→ **STORED DATA**
▬▬▬▬▬▬

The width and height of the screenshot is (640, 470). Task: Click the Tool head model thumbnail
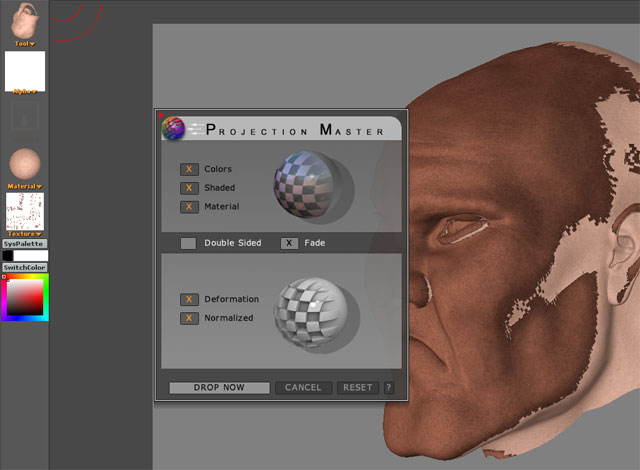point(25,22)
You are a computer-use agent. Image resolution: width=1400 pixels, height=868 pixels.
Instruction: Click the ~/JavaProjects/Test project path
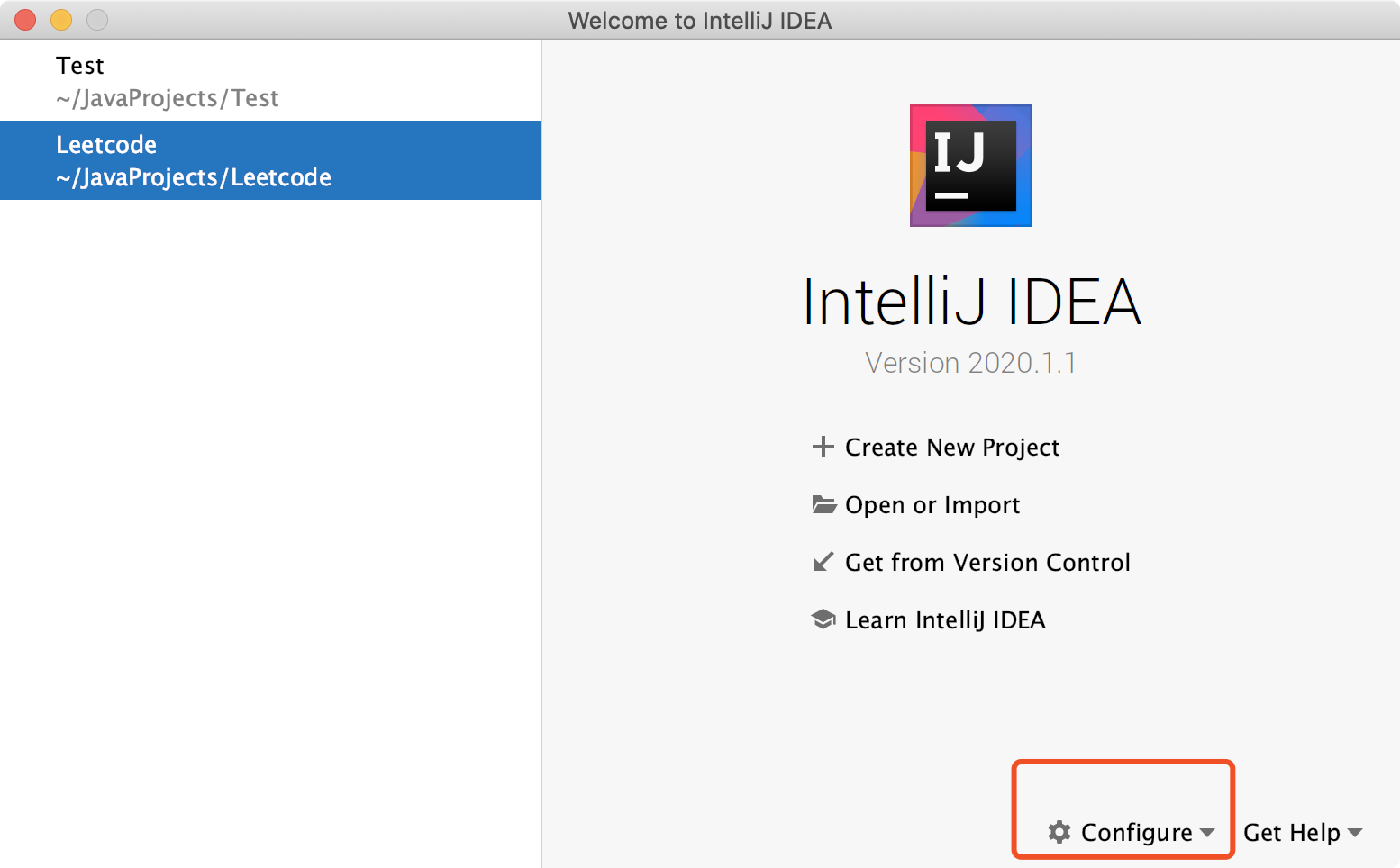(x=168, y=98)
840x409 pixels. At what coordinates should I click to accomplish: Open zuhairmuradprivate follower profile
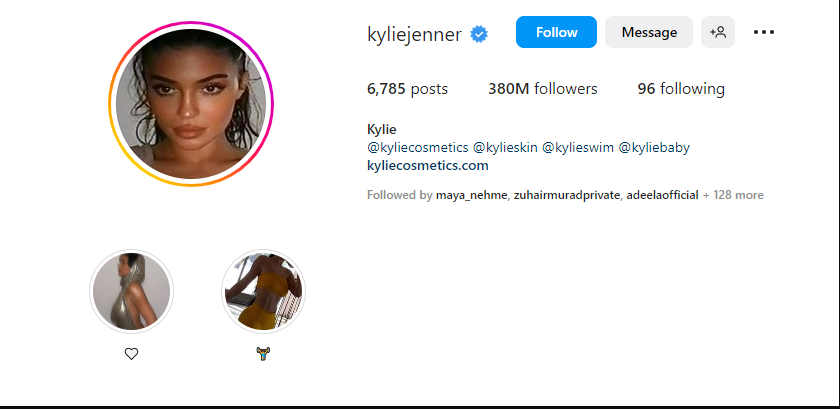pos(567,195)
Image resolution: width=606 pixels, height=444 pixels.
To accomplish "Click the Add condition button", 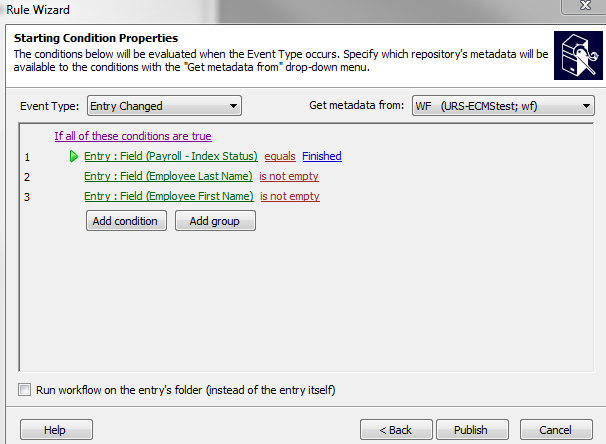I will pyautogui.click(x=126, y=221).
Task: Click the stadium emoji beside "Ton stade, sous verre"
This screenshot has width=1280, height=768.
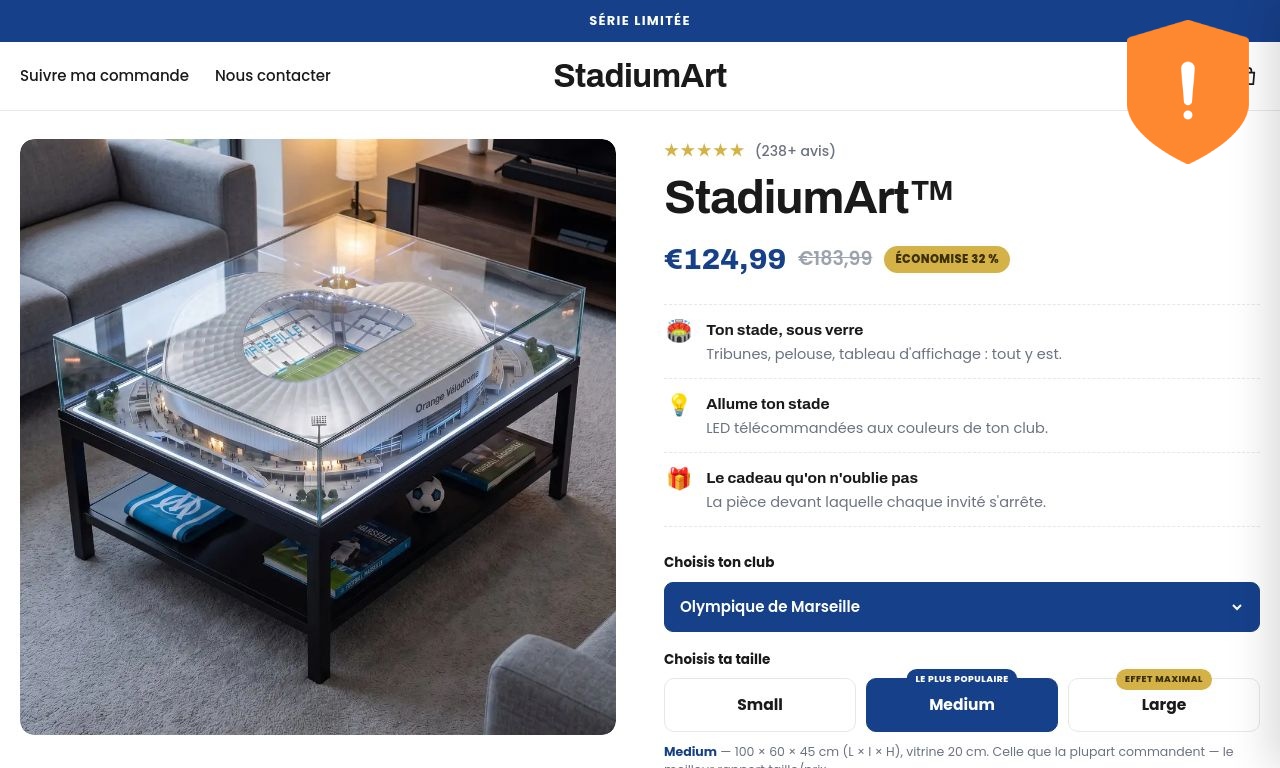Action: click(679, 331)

▬▬▬▬▬▬

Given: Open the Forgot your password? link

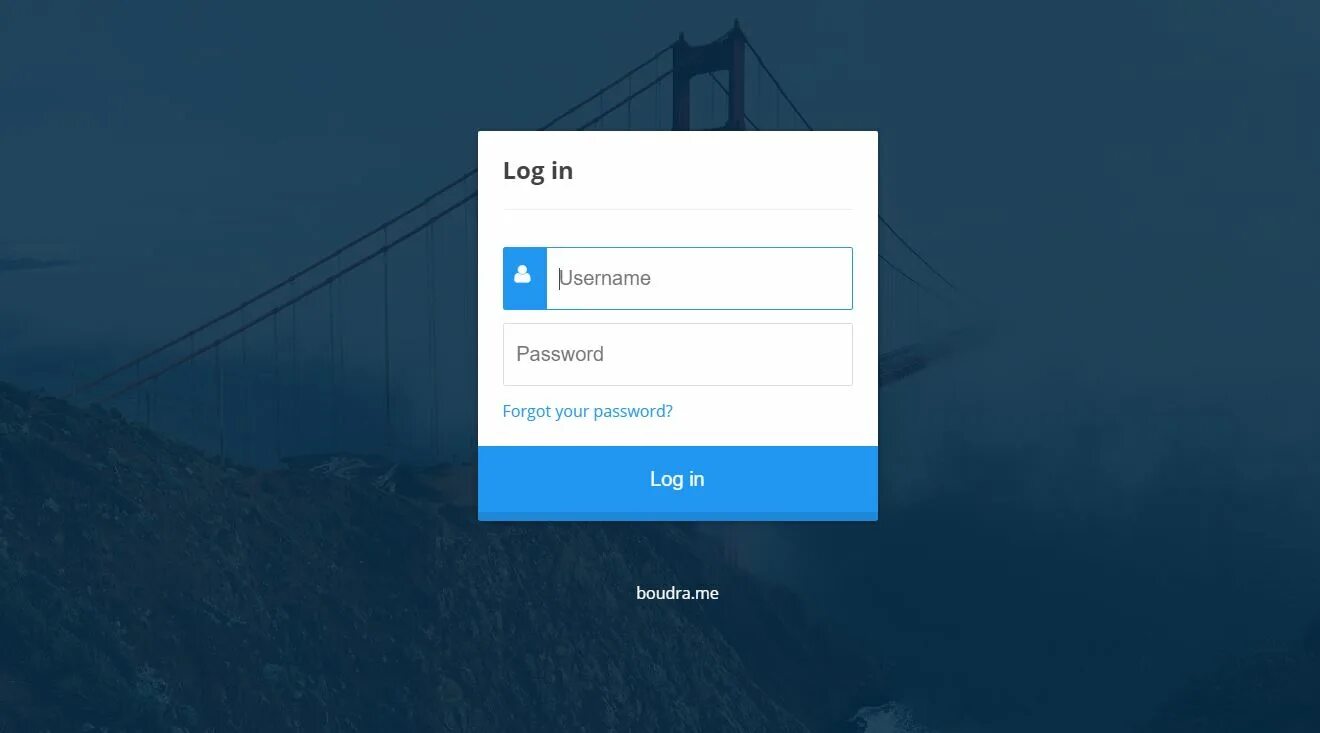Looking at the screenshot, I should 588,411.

▬▬▬▬▬▬

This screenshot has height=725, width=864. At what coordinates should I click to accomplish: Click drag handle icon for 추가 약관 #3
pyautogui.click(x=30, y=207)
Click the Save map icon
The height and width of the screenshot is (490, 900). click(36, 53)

▬▬▬▬▬▬

→ **EXERCISE AIM**
Report all lines of the data that include the word "Image".

→ **SOLVED PROBLEM**
You are a computer-use agent. Image resolution: width=1400 pixels, height=868 pixels.
Image resolution: width=606 pixels, height=444 pixels.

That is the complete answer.